2022/03/23 21:54
1、伊賀焼とは
三重県の伝統工芸品である伊賀焼は茶陶として有名です。名品として水指の「破れ袋」や「鬼の首」などが残っています。
現在は土鍋や日用雑器などが中心に作られているようです。
伊賀焼は土を高温で何度も焼成し、土にかかった灰が、土の成分と反応して釉薬になる
いわゆる自然釉と土味を活かした荒目の肌と豪快な形が特徴です。
鮮やかで深みのある緑色のビードロ釉が有名です。
2、忠央窯の伊賀焼
訪問させていただいた忠央窯には、茶陶、日用雑器など様々なバリエーションの伊賀焼が並んでいました。
伝統的な伊賀焼は上記の通りのイメージですが、こちらでは代表的な緑ビードロ以外にも青色や青ビードロ、
朱赤やピンクがかったものまで、更に手びねりで成形されているため厳密には一つとして同じ形はなく、
正に多種多様でした。
また、青や朱赤は、伊賀焼では忠央窯独自の色で他にはないものであるとのことです。
土味を活かした忠央窯独自の技法である、岩に苔むしたような雰囲気が特徴の苔肌(こけはだ)で作られた、
主に花器の伊賀焼がありましたが、その作品も実際に触ってみました。
通常の伊賀焼より更にザラザラの肌で、その苔むした雰囲気と相まって風流がありました。
3、忠央窯五代目秋野宏和氏にお話を聞いてみて
秋野宏和氏とお話をさせていただいた印象は気さくで温和な方です。
同時に、伊賀焼の話を熱心にされる氏からは、熱く、良い意味で誇りを持って仕事をしているという印象を受けました。
「何故これ程多彩な伊賀焼を作っているのか」、その理由も聞かせてもらえました。
その理由は、多彩な作風の焼物が相互に引き立てあい、楽しく、飽きさせないようにする。
伝統的な技法や同じ色だけでは、どうしても単調となりがちであり、そこに新たな要素をプラスすることで新鮮さを加えていく。

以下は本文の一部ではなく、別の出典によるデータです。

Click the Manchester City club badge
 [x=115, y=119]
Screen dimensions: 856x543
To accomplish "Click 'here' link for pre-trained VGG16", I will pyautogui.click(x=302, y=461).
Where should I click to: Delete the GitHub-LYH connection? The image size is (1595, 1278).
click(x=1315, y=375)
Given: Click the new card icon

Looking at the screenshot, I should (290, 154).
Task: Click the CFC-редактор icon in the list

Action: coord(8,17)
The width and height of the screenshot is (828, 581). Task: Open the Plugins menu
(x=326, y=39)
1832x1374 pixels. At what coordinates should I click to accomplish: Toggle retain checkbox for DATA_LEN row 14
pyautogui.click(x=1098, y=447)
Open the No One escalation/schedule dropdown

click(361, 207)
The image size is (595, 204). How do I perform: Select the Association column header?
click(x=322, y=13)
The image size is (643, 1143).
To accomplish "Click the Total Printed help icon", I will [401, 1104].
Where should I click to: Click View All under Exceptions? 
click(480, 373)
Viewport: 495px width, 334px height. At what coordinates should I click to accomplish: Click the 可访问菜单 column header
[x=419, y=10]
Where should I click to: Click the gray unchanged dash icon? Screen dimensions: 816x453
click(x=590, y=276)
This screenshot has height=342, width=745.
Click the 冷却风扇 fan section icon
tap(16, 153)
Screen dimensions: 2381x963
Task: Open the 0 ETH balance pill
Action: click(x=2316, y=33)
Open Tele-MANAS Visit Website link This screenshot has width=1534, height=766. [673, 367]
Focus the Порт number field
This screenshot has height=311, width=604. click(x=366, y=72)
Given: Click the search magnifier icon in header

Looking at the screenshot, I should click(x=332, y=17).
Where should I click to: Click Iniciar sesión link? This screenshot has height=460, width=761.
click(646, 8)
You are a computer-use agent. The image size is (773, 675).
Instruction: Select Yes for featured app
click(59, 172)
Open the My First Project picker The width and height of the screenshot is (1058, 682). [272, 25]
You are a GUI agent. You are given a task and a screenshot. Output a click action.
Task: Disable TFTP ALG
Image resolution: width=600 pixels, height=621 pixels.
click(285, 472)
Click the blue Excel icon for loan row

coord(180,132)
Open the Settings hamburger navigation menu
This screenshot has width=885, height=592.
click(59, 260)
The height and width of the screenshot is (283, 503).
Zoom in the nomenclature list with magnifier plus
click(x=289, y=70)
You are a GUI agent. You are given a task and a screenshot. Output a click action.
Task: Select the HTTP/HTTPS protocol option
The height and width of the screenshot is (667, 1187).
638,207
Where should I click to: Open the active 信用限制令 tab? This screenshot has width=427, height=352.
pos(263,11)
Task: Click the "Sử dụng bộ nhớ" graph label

また、技法や色合い、土味にも制作者としてのコンセプトがあり(例えば苔肌は野の花を引き立てるというコンセプト)、
焼き物の独自性が生まれ、一味違った作品を楽しめるものにする。伊賀焼を作るにあたってそこを大事にし、
またより良い方法を模索し続けているからとのことです。
秋野氏は、伊賀焼の伝統技法を根にしてそこにオリジナリティを加えることで、忠央窯の
伊賀焼をグレードアップさせ続けています。
その努力と工夫から生まれる伊賀焼は、焼物好きをきっとわくわくさせてくれます。
これからも忠央窯で作られる伊賀焼はより多彩で楽しい焼き物となっていくと確信しております。